The educational profile of the programme is characterised on the one hand by the two specialisations within the programme and on the other hand by the attention paid to mathematical modelling. The two specialisations are based on the corresponding fields of research of the Department of Applied Mathematics, which can be characterised by the following:
MATHEMATICAL SYSTEMS THEORY, APPLIED ANALYSIS AND COMPUTATIONAL SCIENCE (SACS)
Applied Analysis deals with the combination of modeling, analysis and simulation of problems from the natural, life and technical sciences with applications neuroscience and medical imaging.
Systems and Control theory has roots in electrical and mechanical engineering. It has applications in, e.g. econometrics, process technology and informatics. The mathematical tools include linear algebra, ordinary and partial differential equations, probability theory.

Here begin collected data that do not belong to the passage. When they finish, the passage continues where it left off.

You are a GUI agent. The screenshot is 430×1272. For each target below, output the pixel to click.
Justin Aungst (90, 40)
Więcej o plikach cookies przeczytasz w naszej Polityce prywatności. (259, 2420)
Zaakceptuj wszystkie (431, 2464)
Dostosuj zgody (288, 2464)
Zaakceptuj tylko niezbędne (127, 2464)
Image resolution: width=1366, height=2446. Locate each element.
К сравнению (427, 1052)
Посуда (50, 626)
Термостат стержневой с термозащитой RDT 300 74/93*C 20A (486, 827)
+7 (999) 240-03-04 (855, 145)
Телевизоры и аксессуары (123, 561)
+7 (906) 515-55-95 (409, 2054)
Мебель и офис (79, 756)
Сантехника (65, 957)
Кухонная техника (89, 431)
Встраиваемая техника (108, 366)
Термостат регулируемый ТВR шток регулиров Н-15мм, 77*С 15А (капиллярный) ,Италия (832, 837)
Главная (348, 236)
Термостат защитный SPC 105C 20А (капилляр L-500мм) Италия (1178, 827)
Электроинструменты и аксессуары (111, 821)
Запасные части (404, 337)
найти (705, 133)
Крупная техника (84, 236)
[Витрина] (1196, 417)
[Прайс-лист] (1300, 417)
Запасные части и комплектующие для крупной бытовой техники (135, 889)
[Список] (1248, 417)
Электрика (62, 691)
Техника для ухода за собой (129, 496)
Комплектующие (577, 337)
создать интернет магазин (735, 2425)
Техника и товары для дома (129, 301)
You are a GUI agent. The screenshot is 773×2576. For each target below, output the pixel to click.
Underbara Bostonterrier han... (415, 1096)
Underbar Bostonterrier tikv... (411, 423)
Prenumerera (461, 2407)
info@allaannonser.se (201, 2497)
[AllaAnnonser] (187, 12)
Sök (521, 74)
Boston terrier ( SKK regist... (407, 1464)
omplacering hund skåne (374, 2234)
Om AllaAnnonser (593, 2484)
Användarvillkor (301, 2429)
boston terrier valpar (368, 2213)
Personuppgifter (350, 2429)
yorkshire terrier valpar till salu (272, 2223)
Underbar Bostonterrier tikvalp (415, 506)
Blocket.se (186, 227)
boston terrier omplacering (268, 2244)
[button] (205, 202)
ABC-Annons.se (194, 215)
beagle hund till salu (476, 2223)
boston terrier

Computational Science focuses on the mathematical aspects of advanced scientific computing. The two main areas are numerical algorithms for the solution of partial differential equations and mathematical modeling of multi-scale.
Multiscale Modeling and Simulation focuses on the mathematical development and application of computational models for complex physics at micro- and macro scales. The main application areas are in multi-phase flows and phase transitions, biomedical flows and tissue engineering, and self-organizing nano systems.
OPERATIONS RESEARCH (OR)
Both deterministic and stochastic operations research are strongly represented, dealing with Combinatorial Optimization, Mathematical Programming, Supply Chain Management, Queuing Theory, Telecommunications Networks, Industrial Statistics
Students choose a chair within a specialisation: Discrete Mathematics and Mathematical Programming (DMMP) or Stochastic Operations Research (SOR). By including subjects from other chairs of the selected specialisation, cohesion is created within the specialisations.
During the final phase of the master’s programme, the students act as ‘junior members’ of the chair they have selected. It is during this phase that the students are given the greatest opportunity to demonstrate that they have acquired the qualities outlined in Article 4 of the Teaching and Examination Regulations by the time they complete their studies.